White House Urges Colleges To Reconsider How They View Criminal History Of Applicants Via The Fair Chance Higher Education Pledge

Essel Pratt

With a focus on collegiate education, the Obama administration announced a program that urges colleges in the United States to reconsider an applicant’s criminal background check as a deciding factor in whether an individual is accepted or not.

According to the Wall Street Journal, the White House’s announcement hopes to allow minor offenses to be overlooked so that individuals that were previously labeled as criminals can move on from their misdeeds and strive for a higher education that will place them in a better environment where their skills can be utilized in a positive manner rather than be cast aside, where their past may reemerge into their lives and instigate further criminal activity.

The initiative is called the Fair Chance Higher Education Pledge. The goal of the pledge is to allow individuals that have been impacted by the criminal justice system an opportunity to move beyond their past.

“This call to action represents a targeted effort to convene leaders, identify effective strategies, and work together to accomplish the shared goal of creating a stronger and broader set of opportunities for people who have been impacted by the criminal justice system.”

Currently, 25 colleges have signed the pledge and will reevaluate their admissions process to determine which criminal activities they will forgive during the application process.

Ancilla College signed the pledge, according to the South Bend Tribune, and hopes the acceptance into higher education will be a significant step into rehabilitation and allow the individuals with criminal records to realize that they can move beyond their past and onto better opportunities. Ancilla’s president, Ken Zirkle, is excited at the possibility for creating opportunities for those with a criminal history.

“Ancilla is honored to join effort to create more opportunities for education and training to people starting over again after incarceration.”

Zirkle continued to state that criminal records are often a hindrance to higher education. Many of the individuals might have been convicted as teens, yet still have a blemish remaining on their criminal records.

“It’s part of our mission to serve the community, everyone in our community, and provide an opportunity for everyone to earn a college education.”

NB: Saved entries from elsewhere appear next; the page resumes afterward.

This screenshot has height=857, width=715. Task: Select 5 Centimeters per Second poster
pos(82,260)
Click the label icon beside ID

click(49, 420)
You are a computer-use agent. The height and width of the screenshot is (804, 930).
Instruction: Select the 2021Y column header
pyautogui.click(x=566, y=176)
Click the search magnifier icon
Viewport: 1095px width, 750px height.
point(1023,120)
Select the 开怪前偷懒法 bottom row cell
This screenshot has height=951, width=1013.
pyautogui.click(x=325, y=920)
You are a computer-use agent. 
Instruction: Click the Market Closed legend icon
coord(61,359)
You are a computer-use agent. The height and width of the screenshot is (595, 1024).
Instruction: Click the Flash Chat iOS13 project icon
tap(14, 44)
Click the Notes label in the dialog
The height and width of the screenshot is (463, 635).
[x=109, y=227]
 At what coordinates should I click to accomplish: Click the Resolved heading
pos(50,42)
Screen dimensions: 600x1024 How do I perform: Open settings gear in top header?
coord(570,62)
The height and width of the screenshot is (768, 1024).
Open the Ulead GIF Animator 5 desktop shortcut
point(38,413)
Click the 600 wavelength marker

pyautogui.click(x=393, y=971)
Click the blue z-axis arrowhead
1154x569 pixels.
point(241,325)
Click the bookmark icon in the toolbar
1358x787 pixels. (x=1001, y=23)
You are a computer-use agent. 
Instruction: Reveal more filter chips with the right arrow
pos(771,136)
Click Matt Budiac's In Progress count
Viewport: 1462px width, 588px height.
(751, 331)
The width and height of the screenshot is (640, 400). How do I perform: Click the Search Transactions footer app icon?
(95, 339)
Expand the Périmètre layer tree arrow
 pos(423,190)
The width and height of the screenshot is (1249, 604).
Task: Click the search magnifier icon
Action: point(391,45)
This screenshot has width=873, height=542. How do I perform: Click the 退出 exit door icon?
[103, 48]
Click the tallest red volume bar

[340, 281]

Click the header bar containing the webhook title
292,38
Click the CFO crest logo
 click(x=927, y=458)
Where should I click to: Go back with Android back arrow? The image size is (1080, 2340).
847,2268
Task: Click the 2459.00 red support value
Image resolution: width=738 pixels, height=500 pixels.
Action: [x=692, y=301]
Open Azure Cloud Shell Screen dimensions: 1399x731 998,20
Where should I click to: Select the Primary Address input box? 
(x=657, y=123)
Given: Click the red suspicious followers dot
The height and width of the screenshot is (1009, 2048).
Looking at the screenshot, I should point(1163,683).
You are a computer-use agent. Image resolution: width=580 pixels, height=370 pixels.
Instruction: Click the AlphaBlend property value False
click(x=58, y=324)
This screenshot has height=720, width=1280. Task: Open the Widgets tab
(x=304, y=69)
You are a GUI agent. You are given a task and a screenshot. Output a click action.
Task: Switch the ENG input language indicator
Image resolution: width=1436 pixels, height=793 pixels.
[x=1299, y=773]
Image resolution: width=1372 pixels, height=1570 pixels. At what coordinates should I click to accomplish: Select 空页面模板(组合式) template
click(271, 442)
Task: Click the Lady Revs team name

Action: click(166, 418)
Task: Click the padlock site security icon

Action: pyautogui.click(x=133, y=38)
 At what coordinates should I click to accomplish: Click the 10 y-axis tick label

President Obama spoke out about the pledge, asking colleges to sign it and show their commitment to educating everyone, not just those with squeaky clean records.

“Americans who’ve paid their debt to society can earn their second chance.”

The pledge does not limit the possibility for higher education to only those that have served their time, but allows for an extension into correctional facilities as well. Cornell University has stated that some of their instructors are being dispatched into area prisons to give the residents a head start. Some of those criminals that were released from prison have found their way into admission to the college.

The Fair Chance Higher Education Pledge offers multiple ways in which colleges and universities can welcome criminals into their facilities and guide them toward success. However, it is not limited to only the suggestions listed within, but encourages institutions of higher education to “Ban the Box” and discover new ideas that will guide those with criminal histories toward a higher education.

The opportunity to earn a higher education is a great privilege in the Unites States. However, the Fair Chance Higher Education Pledge does not address the individual’s opportunity to gain employment after graduation and how the criminal history will impact that decision.